14日に開幕するサッカーのワールドカップ(W杯)ロシア大会では、プレーの映像確認を担う審判員「ビデオ・アシスタント・レフェリー(VAR)」と、延長戦の「4人目交代枠」がW杯として初めて採用される。

 いずれも試合の重要な場面で活用されるため、どのように運用されるかで勝負の行方も左右されそうだ。

流れ止まる

 明らかな誤審を防ぐことを目的に導入されたVAR。対象になるのは「得点」「PK」「一発退場」「警告、退場の人定」の4つのケースだ。審判員は映像検証した情報を主審に伝え、最終的な判定は主審が決める。ロシア大会では、VARの対象映像が会場スクリーンにも映し出される予定で、観客も一緒にプレーを確認できる。
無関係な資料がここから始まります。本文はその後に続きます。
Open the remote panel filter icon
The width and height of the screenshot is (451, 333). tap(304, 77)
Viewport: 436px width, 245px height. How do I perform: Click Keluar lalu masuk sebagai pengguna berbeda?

 W杯の有名な「誤審」としては、1986年のメキシコ大会でアルゼンチンの英雄マラドーナがヘディングに見せかけて手で得点を奪った「神の手」ゴールなどが有名だが、今後はこうした「ミスジャッジ」は避けられそうだ。しかし、すでに試験導入されている欧州のリーグなどでは「映像確認で試合の流れが寸断される」「ビデオ検証が必要となる範囲が明確ではない」といった理由から批判が相次いでいる。今大会後には、導入の是非をめぐる議論も活発化しそうだ。

高まる采配重要性 

 延長戦に突入した場合は、これまで3人だった交代枠が1人増えて、4人になる。昨年のクラブW杯などで試験導入され、ロシアW杯でも採用が決まった。前回のブラジルW杯では決勝トーナメント16試合中、8試合が90分で決着がつかず、延長に突入している。

 サッカー女子日本代表「なでしこジャパン」元コーチでびわこ成蹊スポーツ大教授の望月聡氏は、「監督は新たな戦力を投入する選択肢が増え、選手も出場機会が増えて成長につながる」と歓迎。観客にとっても「フレッシュな選手のアグレッシブなプレーを見られる」とし、試合全体にプラスの効果があるとする。

 ただし、勝負という意味では相手も条件は同じ。延長戦の交代枠が増える分、監督の采配の重要性がより高まるとみている。

日本にはプラス? 

 延長戦の「4人目交代枠」は、引き分けでも90分で試合が終了する1次リーグでは関係のない制度。仮に日本代表が決勝トーナメントに進出した場合、どのような影響をもたらすのか。望月氏は「世界の強豪を相手に劣勢を強いられ、延長戦に入ったときには相手より疲労度が高いことが予想される。フレッシュな選手を投入できることは、日本代表にとって有利に働くのではないか」と話している。